- SOURCE RECORDS

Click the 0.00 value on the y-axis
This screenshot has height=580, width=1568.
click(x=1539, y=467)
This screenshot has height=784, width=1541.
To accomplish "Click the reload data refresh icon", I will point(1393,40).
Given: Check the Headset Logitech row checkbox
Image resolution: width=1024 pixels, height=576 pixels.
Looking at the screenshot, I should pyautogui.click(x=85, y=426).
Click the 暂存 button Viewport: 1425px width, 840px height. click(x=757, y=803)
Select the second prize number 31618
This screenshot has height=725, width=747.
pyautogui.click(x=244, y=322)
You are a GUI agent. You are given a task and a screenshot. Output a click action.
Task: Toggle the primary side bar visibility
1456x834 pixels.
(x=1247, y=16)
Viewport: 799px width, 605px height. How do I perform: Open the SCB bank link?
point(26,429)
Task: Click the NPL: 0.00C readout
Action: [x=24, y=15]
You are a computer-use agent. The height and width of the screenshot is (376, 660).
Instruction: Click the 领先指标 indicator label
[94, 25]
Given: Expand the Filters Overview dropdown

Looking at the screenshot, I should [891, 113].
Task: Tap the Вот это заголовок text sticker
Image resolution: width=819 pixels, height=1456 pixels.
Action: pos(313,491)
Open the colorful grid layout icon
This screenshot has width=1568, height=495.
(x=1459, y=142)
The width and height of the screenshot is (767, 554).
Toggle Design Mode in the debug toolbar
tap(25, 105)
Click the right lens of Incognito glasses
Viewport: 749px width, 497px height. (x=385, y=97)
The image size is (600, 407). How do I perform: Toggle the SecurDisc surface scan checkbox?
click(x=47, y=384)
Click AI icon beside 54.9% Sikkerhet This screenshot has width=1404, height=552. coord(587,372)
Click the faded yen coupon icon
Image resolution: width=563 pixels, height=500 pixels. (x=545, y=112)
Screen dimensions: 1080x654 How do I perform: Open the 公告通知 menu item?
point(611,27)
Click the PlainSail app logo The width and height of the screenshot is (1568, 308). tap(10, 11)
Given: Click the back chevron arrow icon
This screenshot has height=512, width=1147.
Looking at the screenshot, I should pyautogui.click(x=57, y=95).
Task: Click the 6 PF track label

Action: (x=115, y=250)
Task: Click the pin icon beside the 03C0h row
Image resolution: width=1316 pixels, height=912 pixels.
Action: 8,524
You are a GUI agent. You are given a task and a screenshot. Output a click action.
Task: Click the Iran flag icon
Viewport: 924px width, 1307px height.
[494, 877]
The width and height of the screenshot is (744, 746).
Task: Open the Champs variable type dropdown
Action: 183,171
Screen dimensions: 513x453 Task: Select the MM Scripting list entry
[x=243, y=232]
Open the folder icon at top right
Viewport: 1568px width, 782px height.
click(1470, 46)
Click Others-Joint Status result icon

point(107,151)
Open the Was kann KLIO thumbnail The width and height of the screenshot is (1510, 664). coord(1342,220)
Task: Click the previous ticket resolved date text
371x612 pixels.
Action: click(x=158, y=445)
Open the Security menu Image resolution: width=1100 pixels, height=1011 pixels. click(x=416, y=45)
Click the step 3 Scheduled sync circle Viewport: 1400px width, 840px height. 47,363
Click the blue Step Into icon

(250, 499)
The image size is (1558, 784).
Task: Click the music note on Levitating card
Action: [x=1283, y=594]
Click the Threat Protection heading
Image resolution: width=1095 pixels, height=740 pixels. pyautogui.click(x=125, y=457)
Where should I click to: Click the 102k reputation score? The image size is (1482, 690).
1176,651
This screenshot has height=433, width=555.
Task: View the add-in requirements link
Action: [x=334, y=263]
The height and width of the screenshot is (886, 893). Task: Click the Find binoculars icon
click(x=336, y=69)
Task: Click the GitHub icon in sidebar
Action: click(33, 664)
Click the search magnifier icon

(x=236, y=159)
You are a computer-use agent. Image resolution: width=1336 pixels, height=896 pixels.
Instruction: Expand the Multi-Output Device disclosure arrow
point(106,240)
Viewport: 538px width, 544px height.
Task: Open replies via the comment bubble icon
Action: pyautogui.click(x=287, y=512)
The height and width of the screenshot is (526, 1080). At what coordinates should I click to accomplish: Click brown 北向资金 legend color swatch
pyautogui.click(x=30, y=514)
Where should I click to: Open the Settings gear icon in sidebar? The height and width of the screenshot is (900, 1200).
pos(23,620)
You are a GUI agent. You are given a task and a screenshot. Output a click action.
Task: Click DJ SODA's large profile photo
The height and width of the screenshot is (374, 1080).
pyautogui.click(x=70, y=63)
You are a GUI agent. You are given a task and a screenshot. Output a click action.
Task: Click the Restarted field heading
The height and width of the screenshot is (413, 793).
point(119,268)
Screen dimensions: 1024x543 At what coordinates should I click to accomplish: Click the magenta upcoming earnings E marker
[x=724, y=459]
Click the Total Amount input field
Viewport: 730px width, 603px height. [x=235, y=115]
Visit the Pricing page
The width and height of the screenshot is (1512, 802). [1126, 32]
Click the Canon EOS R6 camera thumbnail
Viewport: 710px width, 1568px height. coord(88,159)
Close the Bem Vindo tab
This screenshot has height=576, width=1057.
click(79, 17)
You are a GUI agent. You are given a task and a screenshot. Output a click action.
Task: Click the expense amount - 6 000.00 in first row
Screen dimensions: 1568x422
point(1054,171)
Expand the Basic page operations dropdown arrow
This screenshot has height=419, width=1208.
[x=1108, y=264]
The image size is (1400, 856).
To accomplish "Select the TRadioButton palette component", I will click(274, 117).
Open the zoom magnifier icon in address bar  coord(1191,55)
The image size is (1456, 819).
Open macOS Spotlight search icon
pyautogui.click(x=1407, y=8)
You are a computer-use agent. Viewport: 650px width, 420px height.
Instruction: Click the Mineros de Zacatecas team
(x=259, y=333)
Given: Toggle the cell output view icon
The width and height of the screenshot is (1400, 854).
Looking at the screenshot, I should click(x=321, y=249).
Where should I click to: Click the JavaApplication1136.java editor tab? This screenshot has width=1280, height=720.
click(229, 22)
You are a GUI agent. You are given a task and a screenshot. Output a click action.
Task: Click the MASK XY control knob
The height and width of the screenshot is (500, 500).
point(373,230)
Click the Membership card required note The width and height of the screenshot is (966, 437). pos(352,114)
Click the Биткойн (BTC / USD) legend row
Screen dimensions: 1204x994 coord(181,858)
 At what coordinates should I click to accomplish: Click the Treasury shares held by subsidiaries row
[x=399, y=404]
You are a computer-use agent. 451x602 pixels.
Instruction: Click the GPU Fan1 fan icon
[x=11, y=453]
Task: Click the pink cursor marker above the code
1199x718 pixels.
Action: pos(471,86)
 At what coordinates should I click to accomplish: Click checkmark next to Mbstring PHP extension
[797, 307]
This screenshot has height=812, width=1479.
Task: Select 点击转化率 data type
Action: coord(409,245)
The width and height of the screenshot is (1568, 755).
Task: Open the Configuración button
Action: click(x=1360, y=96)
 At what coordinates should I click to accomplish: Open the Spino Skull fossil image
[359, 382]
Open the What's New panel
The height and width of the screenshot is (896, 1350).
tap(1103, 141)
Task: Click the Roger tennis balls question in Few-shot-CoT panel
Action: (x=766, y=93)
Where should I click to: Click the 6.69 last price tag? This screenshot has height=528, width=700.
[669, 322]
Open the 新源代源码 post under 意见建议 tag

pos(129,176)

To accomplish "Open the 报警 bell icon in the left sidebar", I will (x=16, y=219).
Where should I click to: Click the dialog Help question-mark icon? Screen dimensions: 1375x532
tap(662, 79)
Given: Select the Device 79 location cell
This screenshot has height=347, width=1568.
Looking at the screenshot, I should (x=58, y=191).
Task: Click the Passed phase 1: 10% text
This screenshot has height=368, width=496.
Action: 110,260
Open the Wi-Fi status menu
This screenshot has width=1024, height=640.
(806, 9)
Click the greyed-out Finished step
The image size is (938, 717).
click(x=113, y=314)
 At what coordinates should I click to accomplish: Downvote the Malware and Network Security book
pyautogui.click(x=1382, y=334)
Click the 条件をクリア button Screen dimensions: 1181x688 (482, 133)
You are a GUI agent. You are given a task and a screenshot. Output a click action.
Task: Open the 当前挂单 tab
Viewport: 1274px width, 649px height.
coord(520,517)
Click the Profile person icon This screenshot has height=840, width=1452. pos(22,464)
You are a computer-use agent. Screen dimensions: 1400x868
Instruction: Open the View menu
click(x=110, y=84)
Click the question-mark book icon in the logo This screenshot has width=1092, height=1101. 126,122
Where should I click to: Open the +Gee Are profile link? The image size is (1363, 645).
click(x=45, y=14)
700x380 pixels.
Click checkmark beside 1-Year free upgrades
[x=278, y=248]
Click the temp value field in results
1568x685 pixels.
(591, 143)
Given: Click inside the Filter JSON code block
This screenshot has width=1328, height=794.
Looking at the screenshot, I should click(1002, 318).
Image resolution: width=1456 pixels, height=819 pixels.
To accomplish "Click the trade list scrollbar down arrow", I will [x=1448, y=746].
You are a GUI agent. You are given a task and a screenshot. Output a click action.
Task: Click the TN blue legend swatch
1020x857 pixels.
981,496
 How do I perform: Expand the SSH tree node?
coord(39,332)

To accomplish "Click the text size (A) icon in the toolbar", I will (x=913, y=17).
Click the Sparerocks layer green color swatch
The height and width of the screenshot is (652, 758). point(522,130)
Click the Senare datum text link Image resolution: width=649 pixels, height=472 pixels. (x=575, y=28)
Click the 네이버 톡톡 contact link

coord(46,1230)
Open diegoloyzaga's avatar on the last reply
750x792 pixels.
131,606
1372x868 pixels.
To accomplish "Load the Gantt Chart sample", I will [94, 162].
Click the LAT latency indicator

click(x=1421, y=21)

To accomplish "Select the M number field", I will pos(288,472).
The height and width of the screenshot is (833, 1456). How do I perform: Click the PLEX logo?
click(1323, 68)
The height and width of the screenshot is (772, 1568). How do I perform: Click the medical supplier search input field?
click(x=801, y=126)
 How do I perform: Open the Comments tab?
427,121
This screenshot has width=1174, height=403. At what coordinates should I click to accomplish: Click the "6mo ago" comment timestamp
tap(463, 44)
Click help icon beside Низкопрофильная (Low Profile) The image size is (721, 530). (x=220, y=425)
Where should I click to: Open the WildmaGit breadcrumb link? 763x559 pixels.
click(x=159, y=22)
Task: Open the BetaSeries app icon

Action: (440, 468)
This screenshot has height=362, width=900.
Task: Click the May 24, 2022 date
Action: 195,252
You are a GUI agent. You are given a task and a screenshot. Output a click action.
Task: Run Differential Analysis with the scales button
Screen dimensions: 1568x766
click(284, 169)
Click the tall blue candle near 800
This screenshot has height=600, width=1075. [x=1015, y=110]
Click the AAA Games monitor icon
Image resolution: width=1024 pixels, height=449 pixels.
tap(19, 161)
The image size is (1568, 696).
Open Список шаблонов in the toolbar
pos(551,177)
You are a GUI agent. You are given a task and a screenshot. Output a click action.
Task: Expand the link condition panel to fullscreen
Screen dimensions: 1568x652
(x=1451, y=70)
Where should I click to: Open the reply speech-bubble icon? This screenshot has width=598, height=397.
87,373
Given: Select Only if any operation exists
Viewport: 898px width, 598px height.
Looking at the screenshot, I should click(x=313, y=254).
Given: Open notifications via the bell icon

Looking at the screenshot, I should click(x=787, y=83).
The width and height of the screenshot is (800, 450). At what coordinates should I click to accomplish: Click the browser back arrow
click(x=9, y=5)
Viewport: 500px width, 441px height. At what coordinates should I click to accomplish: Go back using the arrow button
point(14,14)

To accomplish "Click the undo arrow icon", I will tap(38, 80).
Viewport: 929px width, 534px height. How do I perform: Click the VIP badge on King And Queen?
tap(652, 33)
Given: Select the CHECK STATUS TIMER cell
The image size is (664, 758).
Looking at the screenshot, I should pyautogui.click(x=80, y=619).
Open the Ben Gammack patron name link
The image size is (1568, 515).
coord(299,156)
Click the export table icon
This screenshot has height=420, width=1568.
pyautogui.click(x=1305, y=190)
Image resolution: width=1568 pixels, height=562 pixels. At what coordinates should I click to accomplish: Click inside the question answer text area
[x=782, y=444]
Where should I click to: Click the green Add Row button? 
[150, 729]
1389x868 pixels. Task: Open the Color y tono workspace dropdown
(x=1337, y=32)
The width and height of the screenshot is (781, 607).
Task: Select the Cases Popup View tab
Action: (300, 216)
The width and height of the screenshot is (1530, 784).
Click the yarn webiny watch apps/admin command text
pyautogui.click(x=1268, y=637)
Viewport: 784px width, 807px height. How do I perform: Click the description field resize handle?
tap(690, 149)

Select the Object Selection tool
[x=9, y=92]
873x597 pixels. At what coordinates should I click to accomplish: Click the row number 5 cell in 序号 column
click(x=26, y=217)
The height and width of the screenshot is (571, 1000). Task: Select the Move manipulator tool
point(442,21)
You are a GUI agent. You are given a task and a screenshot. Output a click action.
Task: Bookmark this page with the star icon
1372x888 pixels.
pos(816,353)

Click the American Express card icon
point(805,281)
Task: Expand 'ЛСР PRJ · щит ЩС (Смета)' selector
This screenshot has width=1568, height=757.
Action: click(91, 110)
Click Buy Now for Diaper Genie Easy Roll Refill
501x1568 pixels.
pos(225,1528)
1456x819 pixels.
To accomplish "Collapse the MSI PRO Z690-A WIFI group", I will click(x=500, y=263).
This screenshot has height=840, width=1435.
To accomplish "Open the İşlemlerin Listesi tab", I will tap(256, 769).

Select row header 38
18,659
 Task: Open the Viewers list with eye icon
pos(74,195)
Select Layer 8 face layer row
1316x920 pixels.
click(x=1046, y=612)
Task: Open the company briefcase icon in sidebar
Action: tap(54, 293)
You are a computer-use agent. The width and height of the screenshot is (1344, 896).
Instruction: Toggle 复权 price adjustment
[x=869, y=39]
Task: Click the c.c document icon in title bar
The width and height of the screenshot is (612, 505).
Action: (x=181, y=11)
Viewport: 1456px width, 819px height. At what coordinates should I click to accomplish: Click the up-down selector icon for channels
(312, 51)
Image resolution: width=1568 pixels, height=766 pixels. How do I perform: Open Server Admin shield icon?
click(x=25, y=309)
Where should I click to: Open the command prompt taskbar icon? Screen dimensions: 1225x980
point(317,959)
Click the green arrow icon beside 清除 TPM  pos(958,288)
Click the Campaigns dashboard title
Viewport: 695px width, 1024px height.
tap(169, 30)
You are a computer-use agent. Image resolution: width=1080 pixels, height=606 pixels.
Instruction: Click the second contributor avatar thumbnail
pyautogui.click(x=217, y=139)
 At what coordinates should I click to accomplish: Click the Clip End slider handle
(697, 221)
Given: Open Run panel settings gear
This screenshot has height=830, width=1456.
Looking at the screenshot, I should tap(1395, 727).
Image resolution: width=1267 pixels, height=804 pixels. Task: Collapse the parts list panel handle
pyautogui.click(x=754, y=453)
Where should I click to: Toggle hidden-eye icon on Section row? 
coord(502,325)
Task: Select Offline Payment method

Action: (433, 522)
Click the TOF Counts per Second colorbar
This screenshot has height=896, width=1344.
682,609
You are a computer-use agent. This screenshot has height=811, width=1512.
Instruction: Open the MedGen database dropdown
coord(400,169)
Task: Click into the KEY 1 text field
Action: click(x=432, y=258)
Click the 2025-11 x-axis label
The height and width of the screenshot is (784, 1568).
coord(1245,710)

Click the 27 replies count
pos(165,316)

- WHAT NEEDS TO BE DONE
Present the lines of the listing above, from the line containing "The image size is (1568, 696)." up to and including the line containing "click(x=9, y=5)", as a numbered list, omitting any blank lines.

- COMPLETED TASK
1. The image size is (1568, 696).
2. Open Список шаблонов in the toolbar
3. pos(551,177)
4. You are a GUI agent. You are given a task and a screenshot. Output a click action.
5. Task: Expand the link condition panel to fullscreen
6. Screen dimensions: 1568x652
7. (x=1451, y=70)
8. Where should I click to: Open the reply speech-bubble icon? This screenshot has width=598, height=397.
9. 87,373
10. Given: Select Only if any operation exists
11. Viewport: 898px width, 598px height.
12. Looking at the screenshot, I should click(x=313, y=254).
13. Given: Open notifications via the bell icon
14. Looking at the screenshot, I should click(x=787, y=83).
15. The width and height of the screenshot is (800, 450). At what coordinates should I click to accomplish: Click the browser back arrow
16. click(x=9, y=5)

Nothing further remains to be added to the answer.